## EXERCISE PROMPT
Could you repeat all of the entries below word for word, apart from the pictures?

----- SOURCE MATERIAL -----

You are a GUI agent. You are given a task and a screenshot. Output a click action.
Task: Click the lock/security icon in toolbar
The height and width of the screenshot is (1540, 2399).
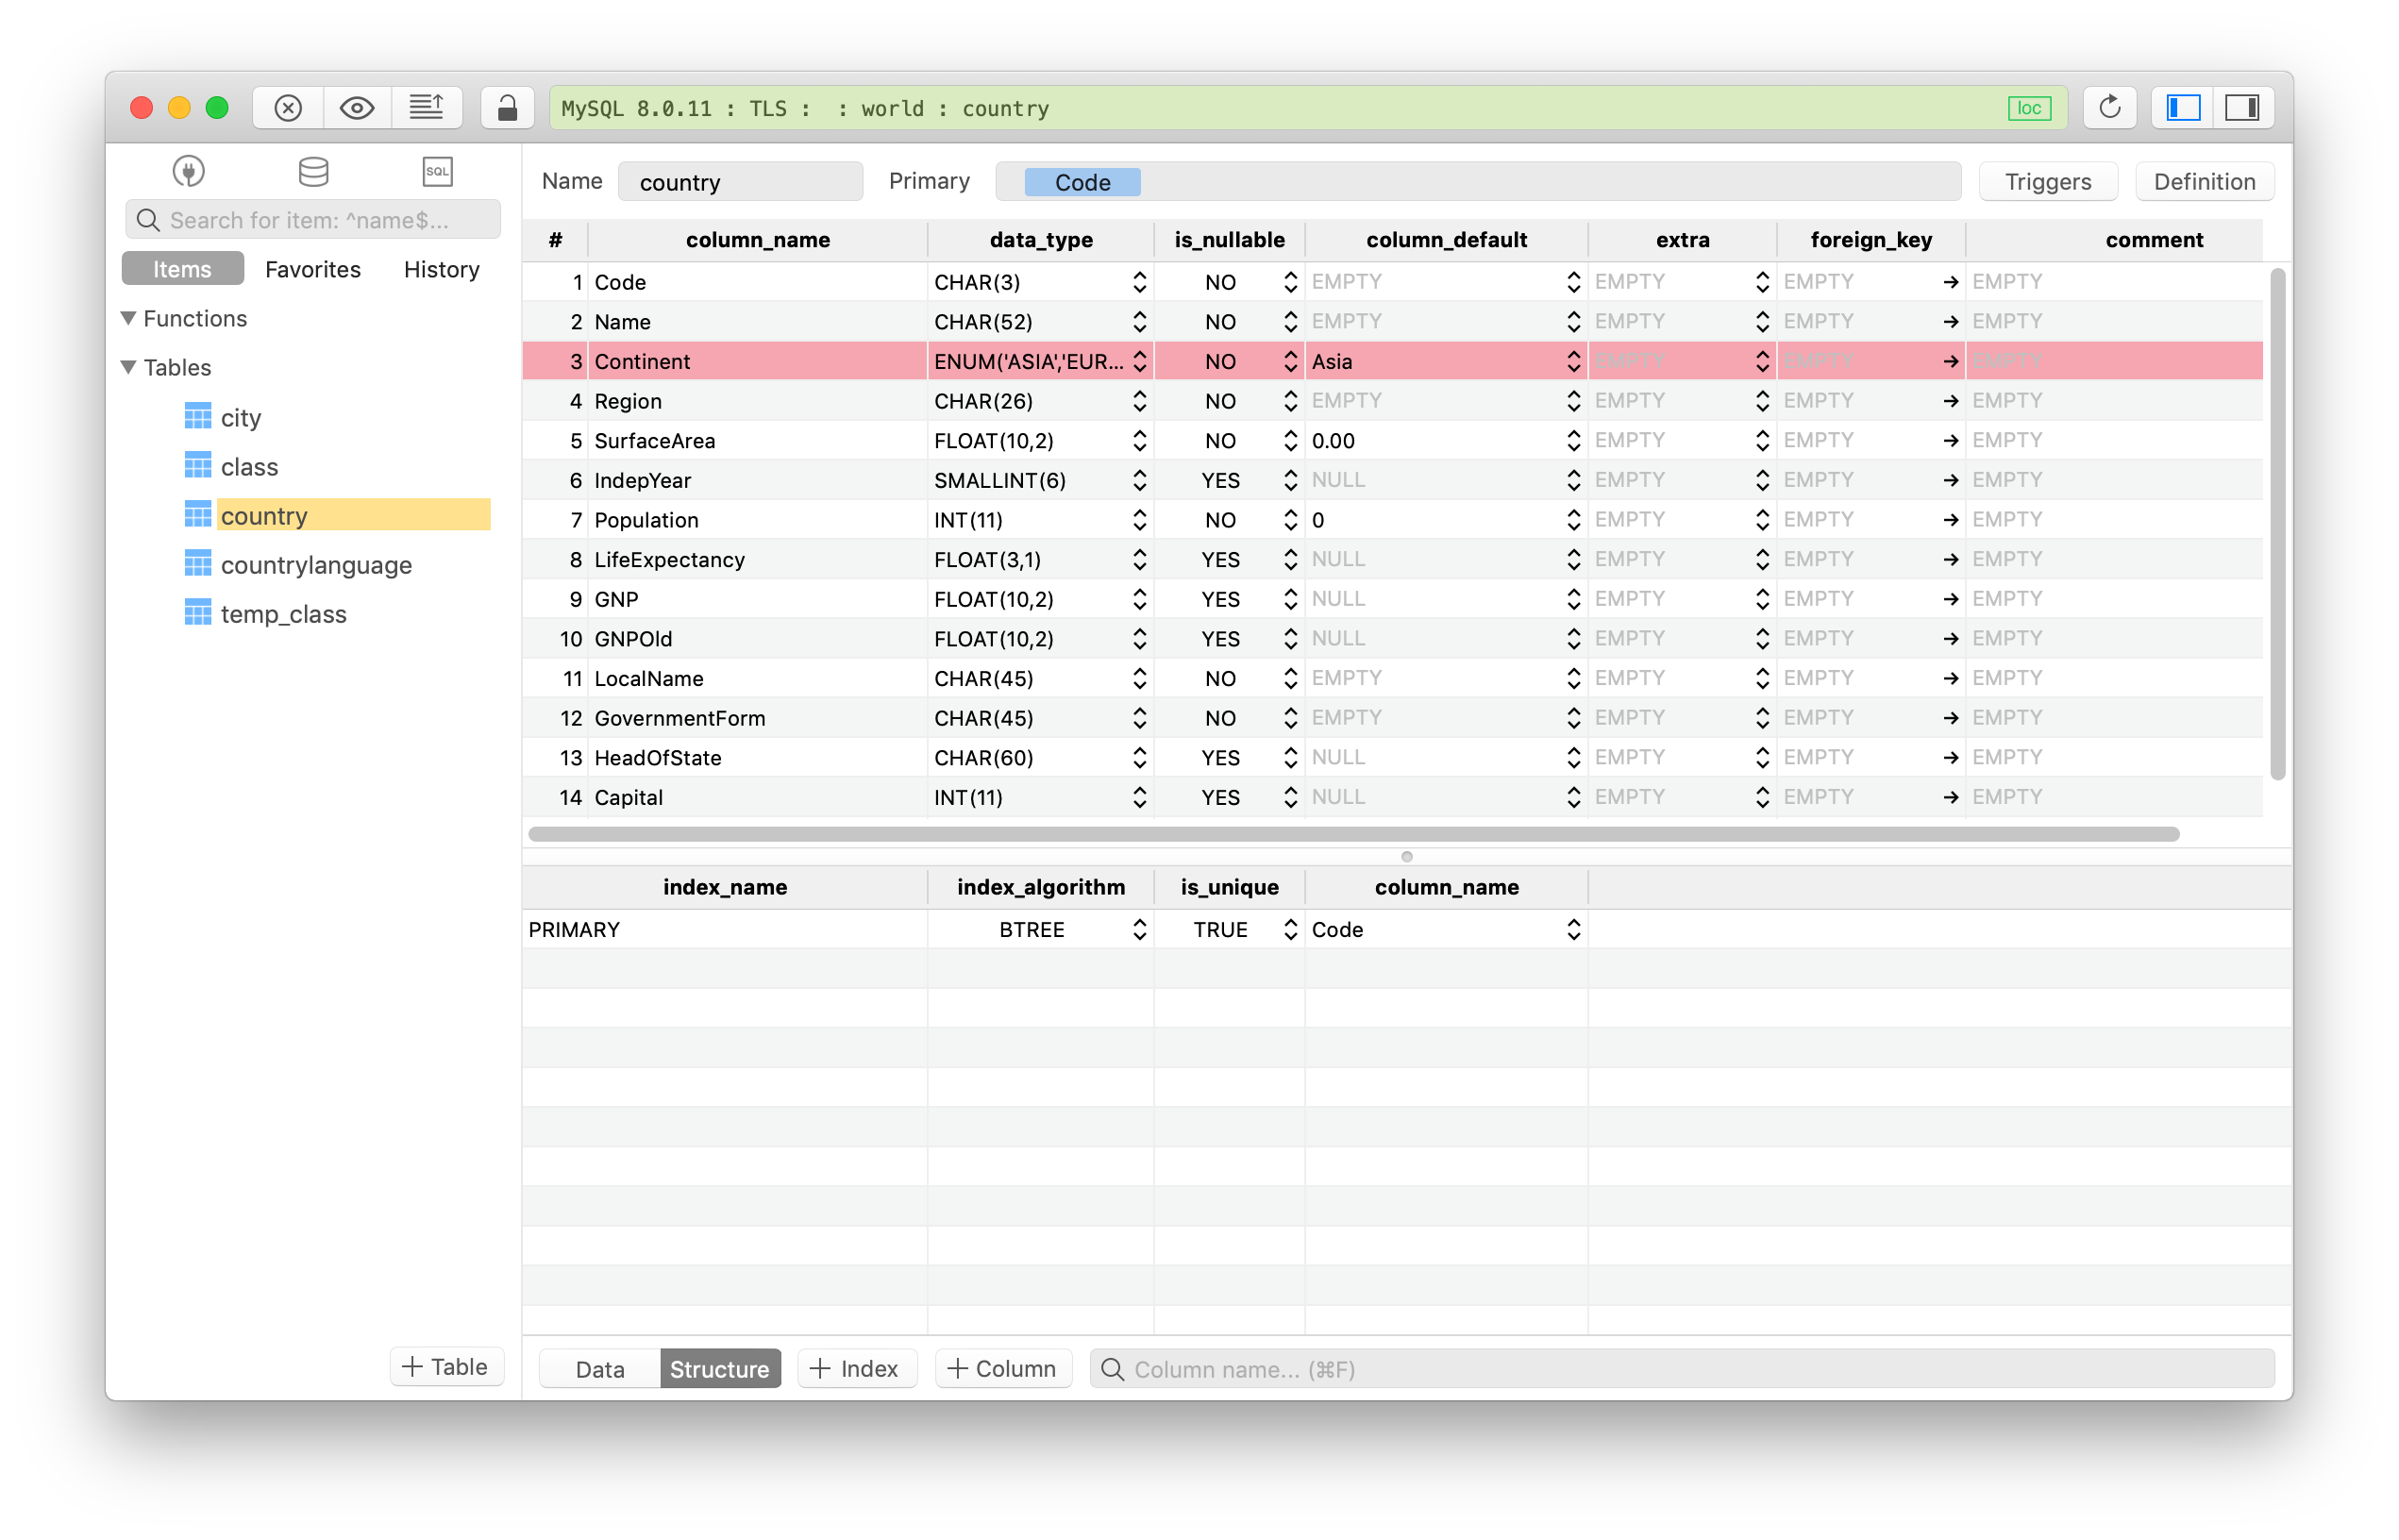point(504,109)
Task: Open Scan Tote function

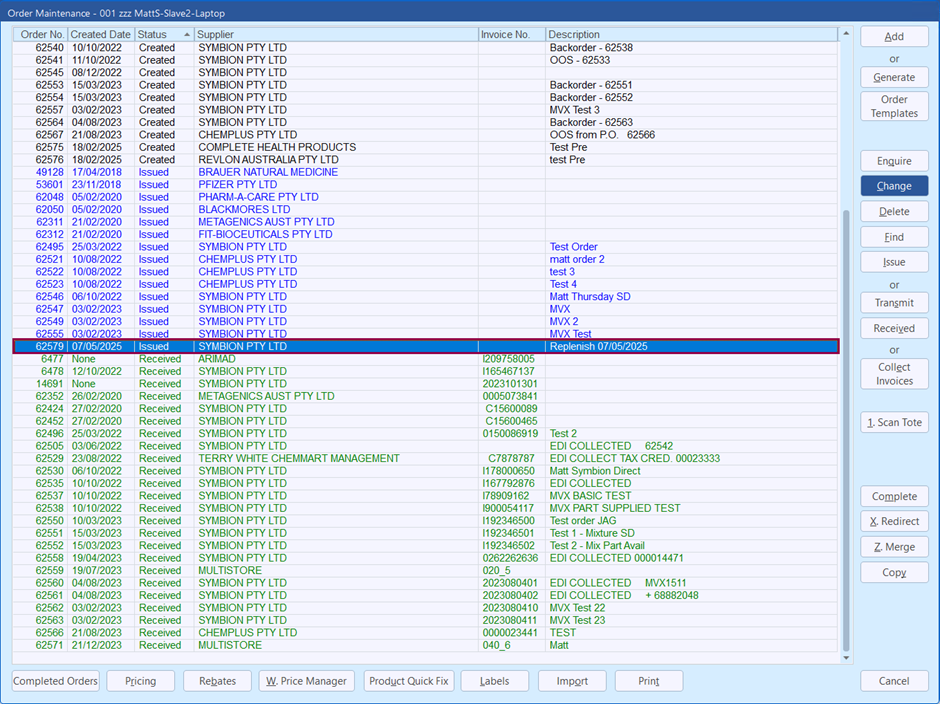Action: pos(894,423)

-----

## RESULT FOR THIS EXERCISE
You are a GUI agent. You are given a task and a screenshot. Output a click action.
Task: Click the lock/security icon in toolbar
The height and width of the screenshot is (1540, 2399).
point(504,109)
Task: Open Scan Tote function

Action: pos(894,423)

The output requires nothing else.